-- WHAT IS REQUIRED --
Your output should repeat each record below with no differences.

++++++++

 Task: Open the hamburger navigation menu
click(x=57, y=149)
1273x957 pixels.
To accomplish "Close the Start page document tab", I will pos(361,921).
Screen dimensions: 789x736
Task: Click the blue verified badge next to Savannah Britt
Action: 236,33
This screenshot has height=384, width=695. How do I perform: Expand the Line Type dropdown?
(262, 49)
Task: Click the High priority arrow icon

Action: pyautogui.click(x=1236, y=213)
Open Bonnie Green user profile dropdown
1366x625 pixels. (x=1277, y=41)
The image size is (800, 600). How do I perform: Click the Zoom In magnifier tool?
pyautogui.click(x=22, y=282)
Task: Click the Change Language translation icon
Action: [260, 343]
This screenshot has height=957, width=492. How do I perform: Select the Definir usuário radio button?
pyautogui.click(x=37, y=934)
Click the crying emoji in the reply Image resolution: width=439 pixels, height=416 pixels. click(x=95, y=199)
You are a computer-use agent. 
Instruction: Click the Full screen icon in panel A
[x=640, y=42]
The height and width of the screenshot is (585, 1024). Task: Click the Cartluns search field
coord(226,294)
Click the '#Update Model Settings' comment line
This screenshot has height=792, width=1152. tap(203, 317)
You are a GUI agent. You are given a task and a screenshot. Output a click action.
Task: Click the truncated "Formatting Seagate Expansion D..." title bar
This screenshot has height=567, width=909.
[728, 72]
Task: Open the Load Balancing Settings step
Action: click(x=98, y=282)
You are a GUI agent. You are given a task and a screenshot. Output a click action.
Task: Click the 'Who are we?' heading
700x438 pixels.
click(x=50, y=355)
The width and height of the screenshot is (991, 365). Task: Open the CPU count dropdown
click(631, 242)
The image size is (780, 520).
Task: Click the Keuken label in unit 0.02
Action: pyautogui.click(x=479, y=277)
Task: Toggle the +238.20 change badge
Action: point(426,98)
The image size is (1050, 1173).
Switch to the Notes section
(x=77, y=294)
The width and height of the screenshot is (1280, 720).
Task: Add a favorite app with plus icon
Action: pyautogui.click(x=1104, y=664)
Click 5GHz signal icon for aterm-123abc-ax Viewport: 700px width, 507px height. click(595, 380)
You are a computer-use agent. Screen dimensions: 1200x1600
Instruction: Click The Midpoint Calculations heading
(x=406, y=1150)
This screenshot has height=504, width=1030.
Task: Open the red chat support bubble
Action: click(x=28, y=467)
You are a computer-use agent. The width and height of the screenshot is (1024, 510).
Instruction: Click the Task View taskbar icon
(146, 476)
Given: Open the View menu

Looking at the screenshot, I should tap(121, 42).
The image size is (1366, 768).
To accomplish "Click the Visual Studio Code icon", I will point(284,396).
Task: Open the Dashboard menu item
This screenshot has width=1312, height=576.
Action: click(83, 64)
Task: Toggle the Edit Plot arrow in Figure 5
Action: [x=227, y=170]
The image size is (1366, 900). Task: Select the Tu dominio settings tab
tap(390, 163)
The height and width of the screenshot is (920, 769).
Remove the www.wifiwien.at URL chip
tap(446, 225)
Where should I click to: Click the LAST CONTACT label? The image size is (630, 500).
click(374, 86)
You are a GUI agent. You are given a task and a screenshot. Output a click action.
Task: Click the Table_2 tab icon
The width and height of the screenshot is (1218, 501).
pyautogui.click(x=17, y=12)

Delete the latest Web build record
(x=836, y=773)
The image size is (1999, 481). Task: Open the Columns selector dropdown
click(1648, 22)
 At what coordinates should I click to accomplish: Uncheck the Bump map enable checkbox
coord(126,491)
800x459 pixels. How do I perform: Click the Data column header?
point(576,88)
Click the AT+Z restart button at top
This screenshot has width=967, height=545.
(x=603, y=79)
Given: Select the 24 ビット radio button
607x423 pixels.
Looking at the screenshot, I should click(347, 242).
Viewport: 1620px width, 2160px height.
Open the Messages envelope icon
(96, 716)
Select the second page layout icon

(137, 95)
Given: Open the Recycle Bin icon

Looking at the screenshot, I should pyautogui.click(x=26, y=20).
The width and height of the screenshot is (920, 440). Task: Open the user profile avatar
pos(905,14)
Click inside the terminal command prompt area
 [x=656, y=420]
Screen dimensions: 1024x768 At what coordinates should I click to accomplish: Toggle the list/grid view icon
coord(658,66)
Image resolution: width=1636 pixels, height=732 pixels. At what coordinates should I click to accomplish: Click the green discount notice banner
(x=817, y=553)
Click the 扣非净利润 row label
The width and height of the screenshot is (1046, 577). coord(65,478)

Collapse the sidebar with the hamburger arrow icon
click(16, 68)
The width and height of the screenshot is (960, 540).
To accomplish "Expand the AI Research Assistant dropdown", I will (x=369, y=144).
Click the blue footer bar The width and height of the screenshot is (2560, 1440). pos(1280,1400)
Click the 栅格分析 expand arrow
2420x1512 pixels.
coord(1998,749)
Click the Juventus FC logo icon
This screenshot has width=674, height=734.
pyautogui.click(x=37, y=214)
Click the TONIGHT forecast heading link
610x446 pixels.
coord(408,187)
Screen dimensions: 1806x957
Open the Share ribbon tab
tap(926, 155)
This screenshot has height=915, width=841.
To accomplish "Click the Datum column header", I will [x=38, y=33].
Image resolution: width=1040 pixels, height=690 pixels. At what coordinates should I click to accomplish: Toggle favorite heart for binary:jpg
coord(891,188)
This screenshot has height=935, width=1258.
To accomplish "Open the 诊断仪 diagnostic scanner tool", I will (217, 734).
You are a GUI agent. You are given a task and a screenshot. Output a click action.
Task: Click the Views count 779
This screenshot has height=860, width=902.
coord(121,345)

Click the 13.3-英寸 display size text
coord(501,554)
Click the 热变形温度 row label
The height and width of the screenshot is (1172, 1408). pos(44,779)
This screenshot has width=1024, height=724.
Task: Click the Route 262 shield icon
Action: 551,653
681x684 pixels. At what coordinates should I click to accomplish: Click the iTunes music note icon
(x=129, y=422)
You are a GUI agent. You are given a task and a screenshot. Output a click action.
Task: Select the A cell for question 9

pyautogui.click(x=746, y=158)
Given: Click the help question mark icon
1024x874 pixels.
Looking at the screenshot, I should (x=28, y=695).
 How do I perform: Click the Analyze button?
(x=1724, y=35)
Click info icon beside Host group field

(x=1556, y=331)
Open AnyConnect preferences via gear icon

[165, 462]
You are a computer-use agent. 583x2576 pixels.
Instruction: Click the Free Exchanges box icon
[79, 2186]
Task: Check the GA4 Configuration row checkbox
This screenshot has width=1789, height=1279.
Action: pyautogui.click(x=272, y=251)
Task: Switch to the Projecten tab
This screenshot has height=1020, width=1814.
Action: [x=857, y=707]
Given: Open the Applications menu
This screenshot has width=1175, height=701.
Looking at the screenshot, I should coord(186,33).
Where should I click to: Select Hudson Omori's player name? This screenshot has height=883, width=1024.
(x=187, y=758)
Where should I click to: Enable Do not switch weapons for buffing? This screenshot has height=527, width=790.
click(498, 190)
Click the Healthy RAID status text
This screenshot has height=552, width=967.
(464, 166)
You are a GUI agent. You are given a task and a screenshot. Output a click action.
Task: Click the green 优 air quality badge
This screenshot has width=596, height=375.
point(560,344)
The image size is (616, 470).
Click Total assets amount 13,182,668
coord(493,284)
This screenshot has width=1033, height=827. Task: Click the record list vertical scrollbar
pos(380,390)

++++++++

-- ANSWER --
 Task: Open the hamburger navigation menu
click(x=57, y=149)
1273x957 pixels.
To accomplish "Close the Start page document tab", I will pos(361,921).
Screen dimensions: 789x736
Task: Click the blue verified badge next to Savannah Britt
Action: 236,33
This screenshot has height=384, width=695. How do I perform: Expand the Line Type dropdown?
(262, 49)
Task: Click the High priority arrow icon

Action: pyautogui.click(x=1236, y=213)
Open Bonnie Green user profile dropdown
1366x625 pixels. (x=1277, y=41)
The image size is (800, 600). How do I perform: Click the Zoom In magnifier tool?
pyautogui.click(x=22, y=282)
Task: Click the Change Language translation icon
Action: [260, 343]
This screenshot has height=957, width=492. How do I perform: Select the Definir usuário radio button?
pyautogui.click(x=37, y=934)
Click the crying emoji in the reply Image resolution: width=439 pixels, height=416 pixels. click(x=95, y=199)
You are a computer-use agent. 
Instruction: Click the Full screen icon in panel A
[x=640, y=42]
The height and width of the screenshot is (585, 1024). Task: Click the Cartluns search field
coord(226,294)
Click the '#Update Model Settings' comment line
This screenshot has height=792, width=1152. tap(203, 317)
You are a GUI agent. You are given a task and a screenshot. Output a click action.
Task: Click the truncated "Formatting Seagate Expansion D..." title bar
This screenshot has height=567, width=909.
[728, 72]
Task: Open the Load Balancing Settings step
Action: click(x=98, y=282)
You are a GUI agent. You are given a task and a screenshot. Output a click action.
Task: Click the 'Who are we?' heading
700x438 pixels.
click(x=50, y=355)
The width and height of the screenshot is (991, 365). Task: Open the CPU count dropdown
click(631, 242)
The image size is (780, 520).
Task: Click the Keuken label in unit 0.02
Action: pyautogui.click(x=479, y=277)
Task: Toggle the +238.20 change badge
Action: point(426,98)
The image size is (1050, 1173).
Switch to the Notes section
(x=77, y=294)
The width and height of the screenshot is (1280, 720).
Task: Add a favorite app with plus icon
Action: pyautogui.click(x=1104, y=664)
Click 5GHz signal icon for aterm-123abc-ax Viewport: 700px width, 507px height. click(595, 380)
You are a computer-use agent. Screen dimensions: 1200x1600
Instruction: Click The Midpoint Calculations heading
(x=406, y=1150)
This screenshot has height=504, width=1030.
Task: Open the red chat support bubble
Action: click(x=28, y=467)
You are a computer-use agent. The width and height of the screenshot is (1024, 510).
Instruction: Click the Task View taskbar icon
(146, 476)
Given: Open the View menu

Looking at the screenshot, I should tap(121, 42).
The image size is (1366, 768).
To accomplish "Click the Visual Studio Code icon", I will point(284,396).
Task: Open the Dashboard menu item
This screenshot has width=1312, height=576.
Action: click(83, 64)
Task: Toggle the Edit Plot arrow in Figure 5
Action: [x=227, y=170]
The image size is (1366, 900). Task: Select the Tu dominio settings tab
tap(390, 163)
The height and width of the screenshot is (920, 769).
Remove the www.wifiwien.at URL chip
tap(446, 225)
Where should I click to: Click the LAST CONTACT label? The image size is (630, 500).
click(374, 86)
You are a GUI agent. You are given a task and a screenshot. Output a click action.
Task: Click the Table_2 tab icon
The width and height of the screenshot is (1218, 501).
pyautogui.click(x=17, y=12)

Delete the latest Web build record
(x=836, y=773)
The image size is (1999, 481). Task: Open the Columns selector dropdown
click(1648, 22)
 At what coordinates should I click to accomplish: Uncheck the Bump map enable checkbox
coord(126,491)
800x459 pixels. How do I perform: Click the Data column header?
point(576,88)
Click the AT+Z restart button at top
This screenshot has width=967, height=545.
(x=603, y=79)
Given: Select the 24 ビット radio button
607x423 pixels.
Looking at the screenshot, I should click(347, 242).
Viewport: 1620px width, 2160px height.
Open the Messages envelope icon
(96, 716)
Select the second page layout icon

(137, 95)
Given: Open the Recycle Bin icon

Looking at the screenshot, I should pyautogui.click(x=26, y=20).
The width and height of the screenshot is (920, 440). Task: Open the user profile avatar
pos(905,14)
Click inside the terminal command prompt area
 [x=656, y=420]
Screen dimensions: 1024x768 At what coordinates should I click to accomplish: Toggle the list/grid view icon
coord(658,66)
Image resolution: width=1636 pixels, height=732 pixels. At what coordinates should I click to accomplish: Click the green discount notice banner
(x=817, y=553)
Click the 扣非净利润 row label
The width and height of the screenshot is (1046, 577). coord(65,478)

Collapse the sidebar with the hamburger arrow icon
click(16, 68)
The width and height of the screenshot is (960, 540).
To accomplish "Expand the AI Research Assistant dropdown", I will (x=369, y=144).
Click the blue footer bar The width and height of the screenshot is (2560, 1440). pos(1280,1400)
Click the 栅格分析 expand arrow
2420x1512 pixels.
coord(1998,749)
Click the Juventus FC logo icon
This screenshot has width=674, height=734.
pyautogui.click(x=37, y=214)
Click the TONIGHT forecast heading link
610x446 pixels.
coord(408,187)
Screen dimensions: 1806x957
Open the Share ribbon tab
tap(926, 155)
This screenshot has height=915, width=841.
To accomplish "Click the Datum column header", I will [x=38, y=33].
Image resolution: width=1040 pixels, height=690 pixels. At what coordinates should I click to accomplish: Toggle favorite heart for binary:jpg
coord(891,188)
This screenshot has height=935, width=1258.
To accomplish "Open the 诊断仪 diagnostic scanner tool", I will (217, 734).
You are a GUI agent. You are given a task and a screenshot. Output a click action.
Task: Click the Views count 779
This screenshot has height=860, width=902.
coord(121,345)

Click the 13.3-英寸 display size text
coord(501,554)
Click the 热变形温度 row label
The height and width of the screenshot is (1172, 1408). pos(44,779)
This screenshot has width=1024, height=724.
Task: Click the Route 262 shield icon
Action: 551,653
681x684 pixels. At what coordinates should I click to accomplish: Click the iTunes music note icon
(x=129, y=422)
You are a GUI agent. You are given a task and a screenshot. Output a click action.
Task: Select the A cell for question 9

pyautogui.click(x=746, y=158)
Given: Click the help question mark icon
1024x874 pixels.
Looking at the screenshot, I should (x=28, y=695).
 How do I perform: Click the Analyze button?
(x=1724, y=35)
Click info icon beside Host group field

(x=1556, y=331)
Open AnyConnect preferences via gear icon

[165, 462]
You are a computer-use agent. 583x2576 pixels.
Instruction: Click the Free Exchanges box icon
[79, 2186]
Task: Check the GA4 Configuration row checkbox
This screenshot has width=1789, height=1279.
Action: pyautogui.click(x=272, y=251)
Task: Switch to the Projecten tab
This screenshot has height=1020, width=1814.
Action: [x=857, y=707]
Given: Open the Applications menu
This screenshot has width=1175, height=701.
Looking at the screenshot, I should coord(186,33).
Where should I click to: Select Hudson Omori's player name? This screenshot has height=883, width=1024.
(x=187, y=758)
Where should I click to: Enable Do not switch weapons for buffing? This screenshot has height=527, width=790.
click(498, 190)
Click the Healthy RAID status text
This screenshot has height=552, width=967.
(464, 166)
You are a GUI agent. You are given a task and a screenshot. Output a click action.
Task: Click the green 优 air quality badge
This screenshot has width=596, height=375.
point(560,344)
The image size is (616, 470).
Click Total assets amount 13,182,668
coord(493,284)
This screenshot has width=1033, height=827. Task: Click the record list vertical scrollbar
pos(380,390)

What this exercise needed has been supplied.